Thursday, September 9, 2010

Sailing to Byzantium

Yeats' poem Sailing to Byzantium was my favorite of the poems we were suppose to review this week. The imagery that Yeats' writes is outstanding. I can picture every word as if I was there. The first line when Yeats' writes "that is no country for old men", I picture the movie No Country For Old Men. It is basically the same thing. Both tell about the country being for youth and lively things, so old men are out of date.

The old man wants to be young again. I see this in me when I get older. The old speaker in the poem talks about going to Byzantine and trying to gain life. I don't see me doing this, but I will find my own Byzantine. Whether it is going tanning to get a bronzed body when I am 50 years old and not attractive anymore or jumping out of a plane to feel the thrill of life, I will find my Byzantine.

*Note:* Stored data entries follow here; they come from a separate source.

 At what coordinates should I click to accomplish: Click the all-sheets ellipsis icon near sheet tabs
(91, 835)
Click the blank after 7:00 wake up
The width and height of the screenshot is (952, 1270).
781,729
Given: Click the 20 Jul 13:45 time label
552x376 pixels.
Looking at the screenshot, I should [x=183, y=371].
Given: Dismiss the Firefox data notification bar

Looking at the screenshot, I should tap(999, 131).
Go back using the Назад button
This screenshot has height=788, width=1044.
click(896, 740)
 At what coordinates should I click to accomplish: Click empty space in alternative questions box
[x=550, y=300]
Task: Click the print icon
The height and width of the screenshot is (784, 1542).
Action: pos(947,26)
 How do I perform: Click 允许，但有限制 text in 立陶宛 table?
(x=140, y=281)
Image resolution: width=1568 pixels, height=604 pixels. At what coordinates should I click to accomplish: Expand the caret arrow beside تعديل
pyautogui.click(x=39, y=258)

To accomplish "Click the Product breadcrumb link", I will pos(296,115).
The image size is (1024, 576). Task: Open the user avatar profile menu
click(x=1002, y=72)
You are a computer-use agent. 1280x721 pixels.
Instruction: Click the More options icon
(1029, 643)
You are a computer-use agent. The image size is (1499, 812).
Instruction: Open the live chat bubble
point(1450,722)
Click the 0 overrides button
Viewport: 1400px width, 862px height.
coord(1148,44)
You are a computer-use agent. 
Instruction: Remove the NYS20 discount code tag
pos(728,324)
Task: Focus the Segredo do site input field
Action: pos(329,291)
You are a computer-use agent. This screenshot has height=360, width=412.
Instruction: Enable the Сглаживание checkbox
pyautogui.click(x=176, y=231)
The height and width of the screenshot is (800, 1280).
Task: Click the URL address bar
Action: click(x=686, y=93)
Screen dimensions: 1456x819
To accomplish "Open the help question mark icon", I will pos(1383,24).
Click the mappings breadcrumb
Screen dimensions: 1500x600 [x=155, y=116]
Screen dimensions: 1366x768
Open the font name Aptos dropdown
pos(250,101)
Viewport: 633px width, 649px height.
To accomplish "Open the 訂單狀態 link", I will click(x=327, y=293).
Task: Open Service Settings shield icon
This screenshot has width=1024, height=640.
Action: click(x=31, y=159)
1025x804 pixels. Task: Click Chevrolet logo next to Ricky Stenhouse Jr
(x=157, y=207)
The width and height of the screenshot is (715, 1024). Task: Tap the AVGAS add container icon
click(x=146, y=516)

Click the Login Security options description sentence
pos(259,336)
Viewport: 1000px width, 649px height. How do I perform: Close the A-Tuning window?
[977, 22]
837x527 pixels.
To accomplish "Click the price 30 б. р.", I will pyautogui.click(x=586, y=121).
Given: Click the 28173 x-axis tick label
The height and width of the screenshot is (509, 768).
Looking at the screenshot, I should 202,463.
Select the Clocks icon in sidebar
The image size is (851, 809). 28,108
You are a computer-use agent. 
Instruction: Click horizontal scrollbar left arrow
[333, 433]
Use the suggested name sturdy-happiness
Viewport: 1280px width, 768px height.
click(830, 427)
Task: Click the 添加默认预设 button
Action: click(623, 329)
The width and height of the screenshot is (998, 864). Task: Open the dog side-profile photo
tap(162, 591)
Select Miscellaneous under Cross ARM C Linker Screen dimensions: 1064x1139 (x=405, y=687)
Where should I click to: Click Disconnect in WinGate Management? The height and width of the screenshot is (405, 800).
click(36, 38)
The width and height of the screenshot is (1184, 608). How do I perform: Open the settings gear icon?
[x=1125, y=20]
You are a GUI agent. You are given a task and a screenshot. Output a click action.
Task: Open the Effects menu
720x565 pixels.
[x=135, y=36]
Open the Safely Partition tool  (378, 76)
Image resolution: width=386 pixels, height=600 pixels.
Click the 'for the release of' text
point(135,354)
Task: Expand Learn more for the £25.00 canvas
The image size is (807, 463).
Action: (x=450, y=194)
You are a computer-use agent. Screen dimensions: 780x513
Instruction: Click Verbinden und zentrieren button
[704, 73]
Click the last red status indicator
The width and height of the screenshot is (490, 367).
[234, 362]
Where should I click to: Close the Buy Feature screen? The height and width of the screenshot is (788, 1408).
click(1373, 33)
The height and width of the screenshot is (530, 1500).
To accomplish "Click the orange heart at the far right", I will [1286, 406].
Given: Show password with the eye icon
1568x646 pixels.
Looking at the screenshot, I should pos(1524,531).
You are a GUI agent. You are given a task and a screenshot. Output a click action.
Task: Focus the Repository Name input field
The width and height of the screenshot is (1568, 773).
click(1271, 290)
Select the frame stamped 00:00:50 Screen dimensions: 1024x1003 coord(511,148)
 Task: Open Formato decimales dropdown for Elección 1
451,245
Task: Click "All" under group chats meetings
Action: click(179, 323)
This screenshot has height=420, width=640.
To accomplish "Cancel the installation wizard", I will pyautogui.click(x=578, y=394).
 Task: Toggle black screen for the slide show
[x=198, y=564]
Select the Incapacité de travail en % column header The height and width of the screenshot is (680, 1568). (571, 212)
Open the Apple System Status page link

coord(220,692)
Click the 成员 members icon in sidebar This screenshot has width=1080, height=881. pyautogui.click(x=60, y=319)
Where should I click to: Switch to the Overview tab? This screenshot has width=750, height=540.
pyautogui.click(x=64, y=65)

Many men go through a mid-life crisis and I believe this poem is talking about the speaker going through one of his. If I think harder about what I will do, it will have to be a car. I will probably buy a fast convertible and drive it across the country with some of my friends that are going through their mid-life crisis also.

The fascination with the artificial as superior to the natural is a major theme in this poem. He believes that tales are better than life. Sometimes we wish that our life was like a cartoon, and I believe this is what he (the speaker) is thinking when he writes about Byzantine. He talks about no longer taking his body as a natural thing once he is out of the natural world. This shows that he (again being the old speaker) wishes his life to be a fairytale. A fairytale never dies and the old man is getting closer and closer to death. A fairytale stays youthful and innocent it's entire life, which is the dream of the speaker and of every person in the world.

This was a very inspiring poem and one that enjoyed reading and analyzing.